D’autres articles comprennent des interventions historiographiques de valeur se rapportant à la résistance palestinienne. Dans un article sur l’organisation de la Main noire (« Al-Kaf al-Aswad »), un nom rendu populaire par l’organisation serbe qui assassina le prince héritier autrichien en 1914, Basel commence par affirmer qu’il avait pu trouver très peu d’écrits étayés par de bonnes recherches sur cette organisation secrète, et que ce qu’il avait trouvé était souvent contradictoire. Prenant sur lui de les regrouper, il estime que l’organisation de la Main noire était une organisation de résistance qui travaillait en secret dans les années 1930 et qu’elle se concentrait surtout sur la traque et l’élimination des Palestiniens qui collaboraient avec l’occupation britannique, y compris les espions et ceux qui facilitaient les ventes de terres aux organisations sionistes. Le groupe se caractérisait par son organisation horizontale, structurée de façon telle qu’aucun de ses membres ne connaissait pas plus de trois ou quatre autres membres. Les femmes y étaient très actives, particulièrement pour dissimuler des armes et pour assurer des communications en toute sécurité, y compris transmettre des ultimatums et des exigences.
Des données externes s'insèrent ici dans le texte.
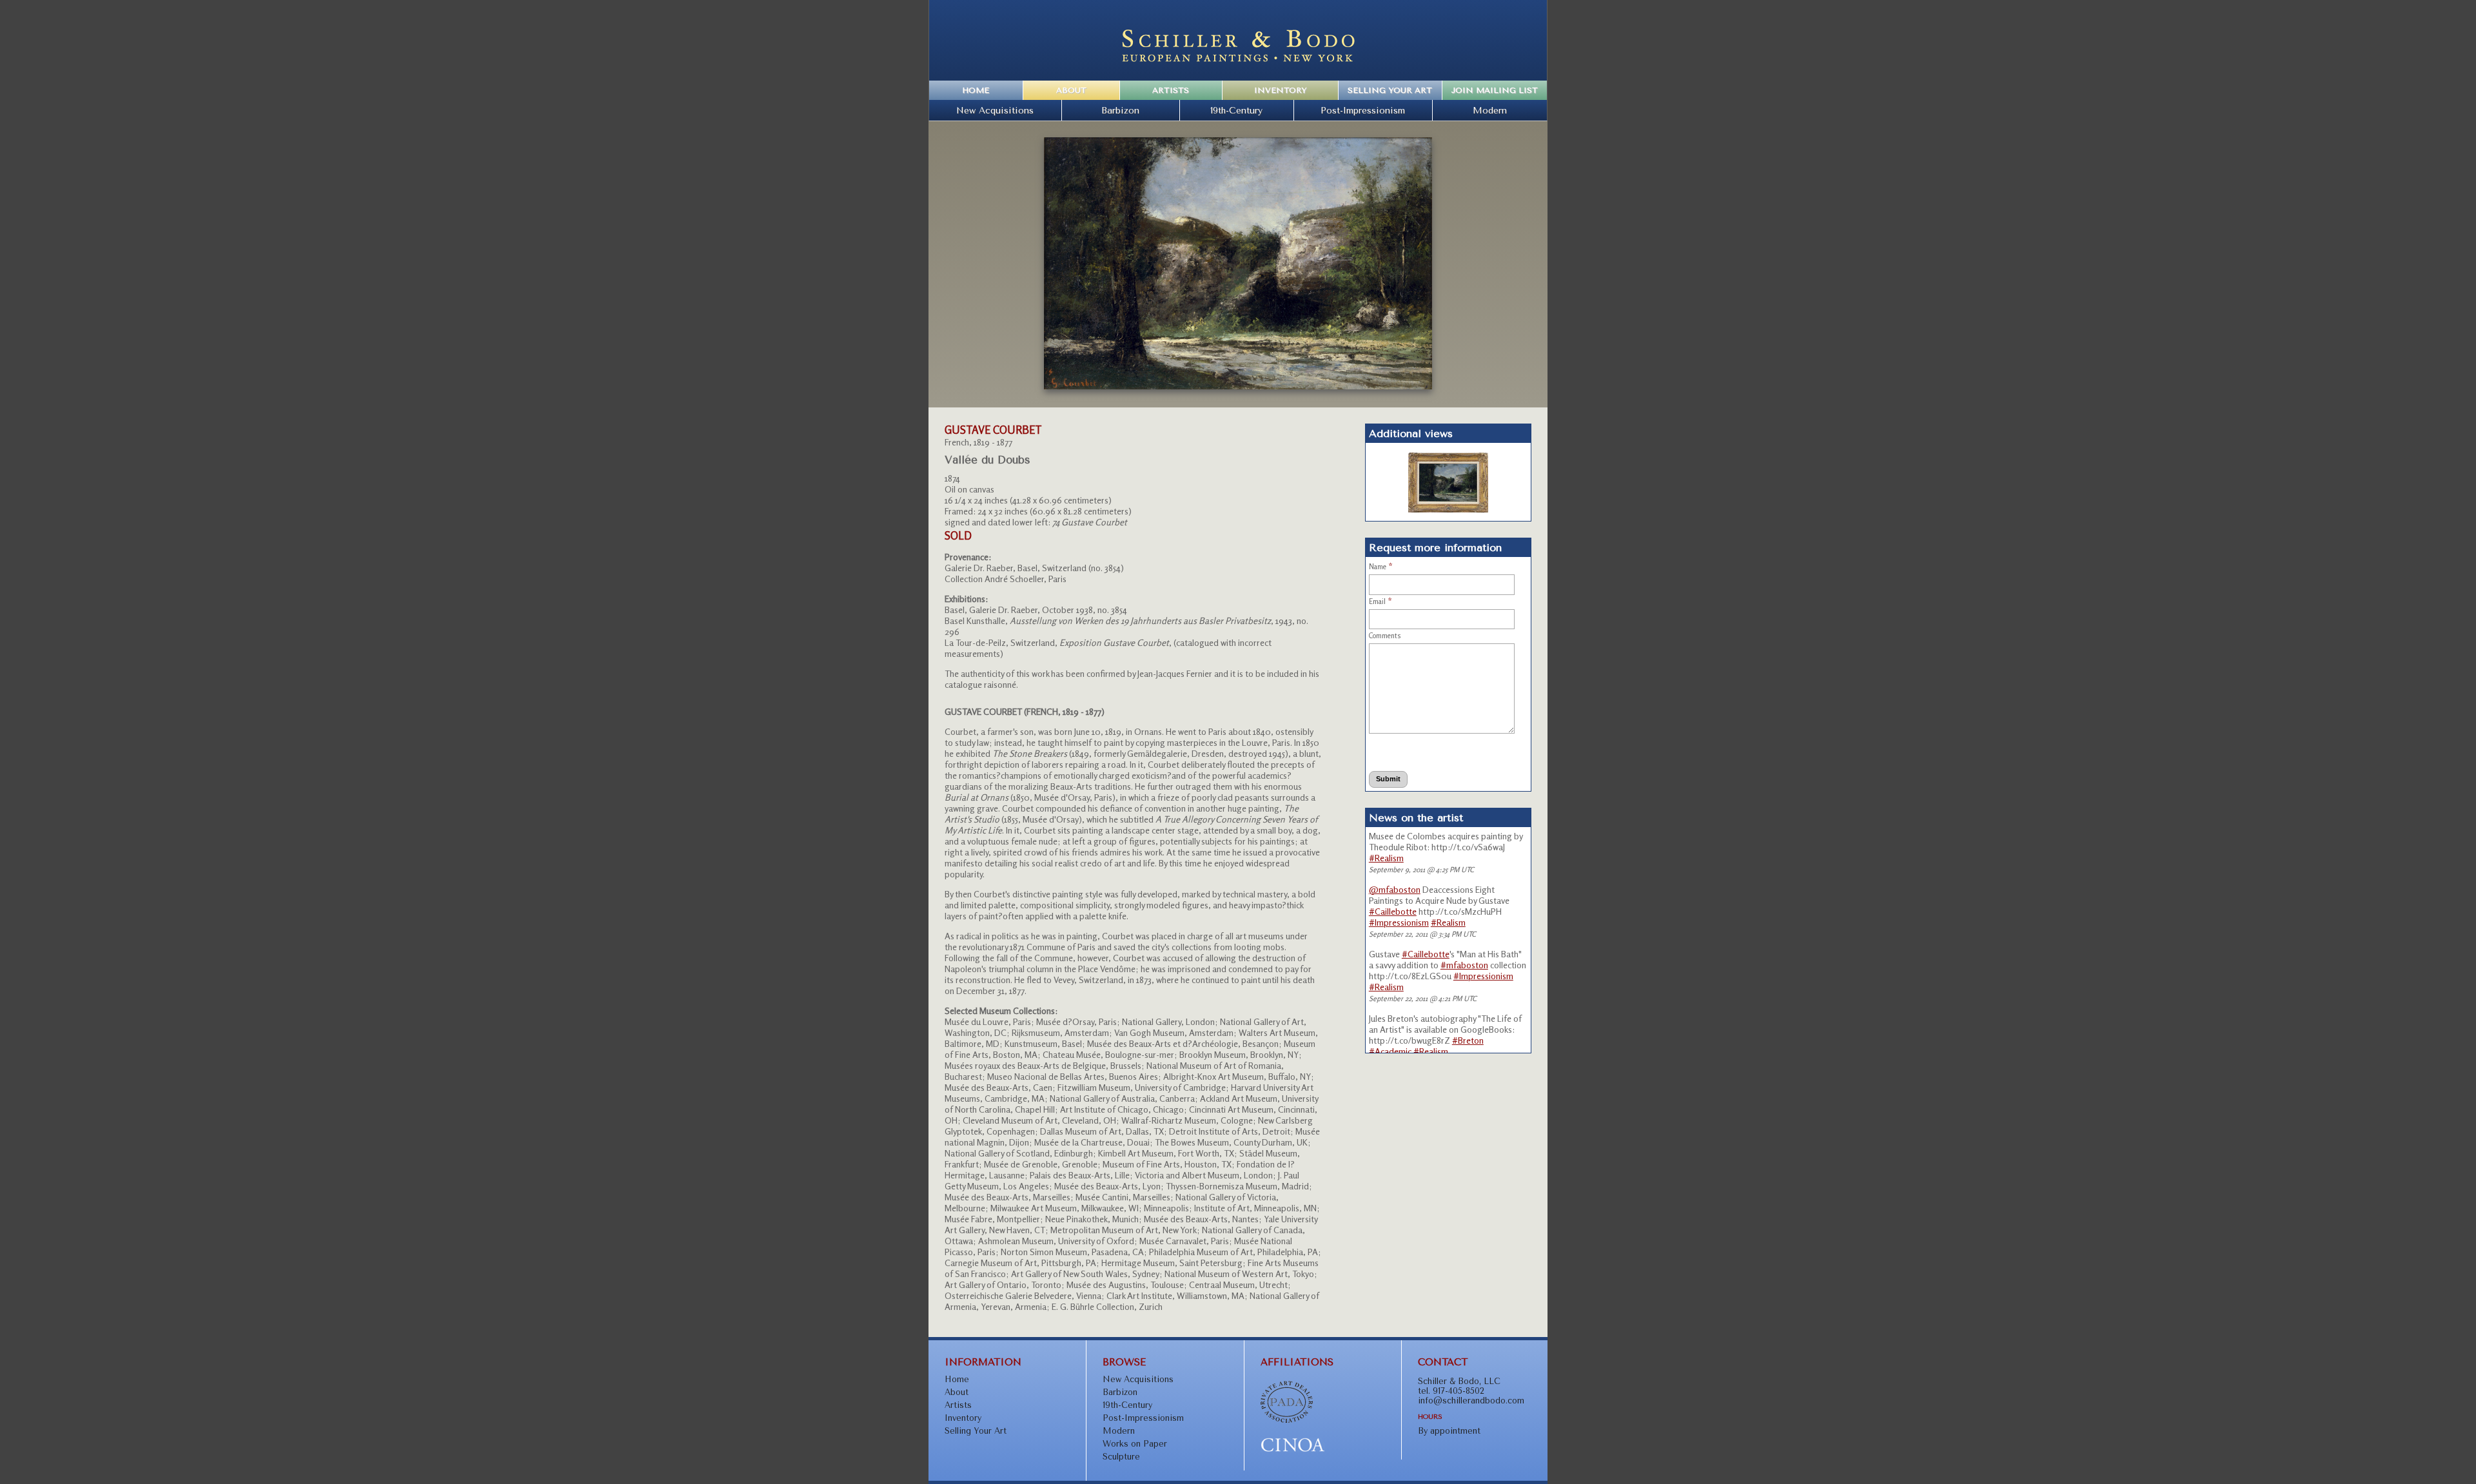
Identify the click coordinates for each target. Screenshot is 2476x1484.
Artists (1170, 90)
Basel passe ensuite en revue d’autres mentions de la Main noire en Palestine (ainsi qu’en Égypte, en Libye et en Syrie), affirmant que c’était un nom utilisé par bien des organisations différences, sans aucun rapport entre elles, depuis les années 1920 jusque dans les années 1950. Ceci résout effectivement une source particulière de confusion historiographique dans les histoires de la résistance palestinienne au cours de la période du Mandat.

La vision de Basel de l’histoire de la résistance ne place pas seulement cette dernière sous l’éclairage de la lutte armée, des batailles rangées et des cellules de guérilla clandestines. Son article sur « L’art en Palestine » ressuscite une histoire en grande partie oubliée de la production culturelle palestinienne de la période du Mandat et qui se concentre avant tout sur la poésie, la chanson et le théâtre, avec également nombre de mentions d’autres beaux-arts. Bien qu’il ne soit en aucun cas exhaustif, l’article insiste à bon escient sur un épanouissement culturel palestinien, directement lié à la région au sens plus large et plus particulièrement à l’Égypte, dont de nombreux musiciens et troupes théâtrales ont visité la Palestine et où un grand nombre des peintres et des sculpteurs ont étudié dans les académies d’art qui, à l’époque, venaient d’y être créées.

Sa dissertation sur la poésie et la chanson fournit des discussions en profondeur sur de nombreux poètes et chanteurs populaires moins connus. L’article se concentre sur le rôle joué par de tels personnages dans les événements historiques marquants en rapport avec la lutte contre l’occupation britannique et la colonisation sioniste dans le cadre de la mobilisation de masse

« utilisant les poèmes comme s’ils étaient des communiqués militants et un moyen de diffuser le savoir et la culture militaire, une voix forte transmettant les stratégies et ordres des dirigeants à la populace ».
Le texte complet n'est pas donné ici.